As I understand it, salvation comes about when the “word of Christ” and Gospel are proclaimed. John 3:8 says that the Spirit blows where it will, like the wind. I do not take this to mean that the Spirit moves in a willy-nilly, unpredictable way. I take this to mean that we have no control over the Spirit, and that who the Spirit comes upon and causes to be born again is up to God, not us. I also believe that the Spirit will come upon those it will in the manner that most glorifies God and exalts Jesus Christ, which is why Paul tells us that the Gospel and the word of Christ are the means to salvation and faith. God-glorifying sermons are those that are most faithful to the word of Christ, and that are Gospel-centered. Paul tells us that salvation and faith are the fruit of such sermons, which, to tie everything together, means that these are the sermons that will be most conducive to resulting in the Spirit coming upon those present.

(I have received a lot of this thinking from John Piper’s resources, and you can read more about what he says  here)

However, I also believe that our best sermons, without God’s blessing, will fail. And that our worst sermons, with God’s blessing, will succeed. Many have been and are saved in spite of a man-centered “gospel,” because the living God is a gracious and merciful God. And even if we could preach perfect sermons, we would still be 100% dependent on our gracious and merciful God.

So what are the “word of Christ” and the “Gospel?” I think that in the “word of Christ” Paul meant the “word of God,” a.k.a. the Bible, since Jesus Christ was and is God (John 1:1, 14). Also, Jesus Himself gave us a warrant to read all of Scripture, both the Old and New Testaments, as the “word of Christ” in Luke 24:25-27:

“And he said to them, ‘O foolish ones, and slow of heart to believe all that the prophets have spoken! Was it not necessary that the Christ should suffer these things and enter into his glory?’ And beginning with Moses and all the Prophets, he interpreted to them in all the Scriptures the things concerning himself.”

(Also see Luke 24:44-45; John 1:45; John 5:46)

So what is the Gospel? The Gospel in its most basic form is this: God, man, Christ, response. This basically means that there is a holy God who created us and will one day judge us; we have sinned against Him greatly in preferring the filthy rags and broken cisterns of sin to His glory and the supremely satisfying pleasures of knowing, pursuing, and trusting Him; the only way to be reconciled with God is by faith alone in Jesus Christ alone (although the only faith that is saving faith is both obedient to His commandments and perseveres until the end); and that the only right response that will result in salvation is to believe in Jesus Christ as Lord and Savior and repent of your sins, or as Paul said, “confess with your mouth that Jesus is Lord and believe in your heart that God raised Him from the dead” (Romans 10:9).

(Also see my friend’s great Gospel presentation at ReformedMissionary.org, or listen to great messages from men who understand the importance of the Gospel at Together 4 the Gospel)

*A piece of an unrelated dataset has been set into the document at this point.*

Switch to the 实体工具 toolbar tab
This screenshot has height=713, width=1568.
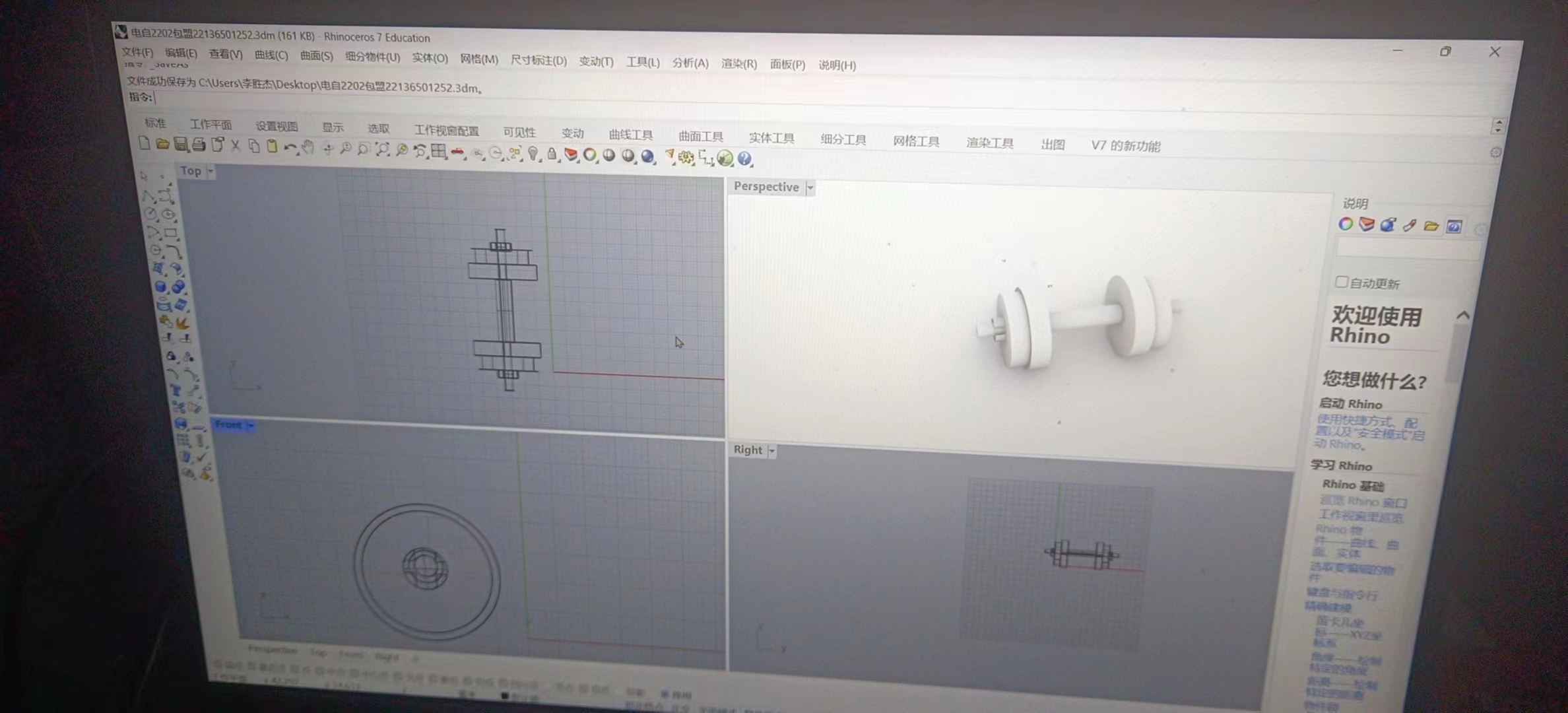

Also, the assurance of our salvation is in the promises of the Scriptures that those who have faith will receive the righteousness of Christ, forgiveness of sins, reconciliation with God, and eternal life on the basis of the virgin birth, sinless and perfect life, substitutionary death, resurrection, ascension, and promised return of Jesus Christ. The assurance of our salvation is not found in our righteousness, but in the righteousness of Jesus Christ. The wages of sin is death, but we will not pay for our sins with our death if we are in Christ Jesus, because He paid for them with His death. By faith, He takes our sins, and we get His righteousness.

Thanks and praise be to the living God, who so loved the world that He sent His Son to die our death and raised Him from the dead, so that all who believe in Him will not perish but have eternal life!